* Begin Records *
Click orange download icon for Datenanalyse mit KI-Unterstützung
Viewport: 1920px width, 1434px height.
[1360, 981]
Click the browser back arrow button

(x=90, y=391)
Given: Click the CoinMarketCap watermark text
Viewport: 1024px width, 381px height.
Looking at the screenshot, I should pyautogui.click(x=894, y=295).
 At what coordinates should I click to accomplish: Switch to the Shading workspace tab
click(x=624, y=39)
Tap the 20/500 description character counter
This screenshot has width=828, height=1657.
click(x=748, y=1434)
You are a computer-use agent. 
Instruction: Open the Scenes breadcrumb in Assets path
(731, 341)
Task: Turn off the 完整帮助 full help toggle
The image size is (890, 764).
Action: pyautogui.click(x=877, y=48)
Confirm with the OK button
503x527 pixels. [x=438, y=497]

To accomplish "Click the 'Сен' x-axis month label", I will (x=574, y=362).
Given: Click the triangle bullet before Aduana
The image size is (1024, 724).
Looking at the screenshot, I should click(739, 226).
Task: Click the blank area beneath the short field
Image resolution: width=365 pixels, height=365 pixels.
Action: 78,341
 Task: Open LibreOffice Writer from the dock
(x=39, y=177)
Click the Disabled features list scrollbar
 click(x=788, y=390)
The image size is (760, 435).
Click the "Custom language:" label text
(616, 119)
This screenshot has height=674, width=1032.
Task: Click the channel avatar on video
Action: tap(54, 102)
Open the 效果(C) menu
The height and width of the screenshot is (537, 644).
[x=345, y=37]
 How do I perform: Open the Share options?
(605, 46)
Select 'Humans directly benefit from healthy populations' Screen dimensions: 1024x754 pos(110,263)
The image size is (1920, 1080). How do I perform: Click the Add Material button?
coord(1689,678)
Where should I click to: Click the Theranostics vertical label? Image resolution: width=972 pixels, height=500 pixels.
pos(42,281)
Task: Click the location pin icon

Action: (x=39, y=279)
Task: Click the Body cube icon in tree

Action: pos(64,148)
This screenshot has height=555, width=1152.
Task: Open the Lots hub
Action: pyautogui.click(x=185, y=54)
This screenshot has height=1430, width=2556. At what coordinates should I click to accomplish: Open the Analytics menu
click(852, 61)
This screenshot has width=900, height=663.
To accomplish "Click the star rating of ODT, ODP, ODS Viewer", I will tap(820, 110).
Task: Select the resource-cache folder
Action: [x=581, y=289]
* End Records *
Stated goal
Extract every line of the data above that contains the word "should".

Written response
Looking at the screenshot, I should pyautogui.click(x=894, y=295).
 At what coordinates should I click to accomplish: Switch to the Shading workspace tab
Looking at the screenshot, I should click(739, 226).
Where should I click to: Click the Theranostics vertical label? Image resolution: width=972 pixels, height=500 pixels.
This screenshot has height=1430, width=2556. At what coordinates should I click to accomplish: Open the Analytics menu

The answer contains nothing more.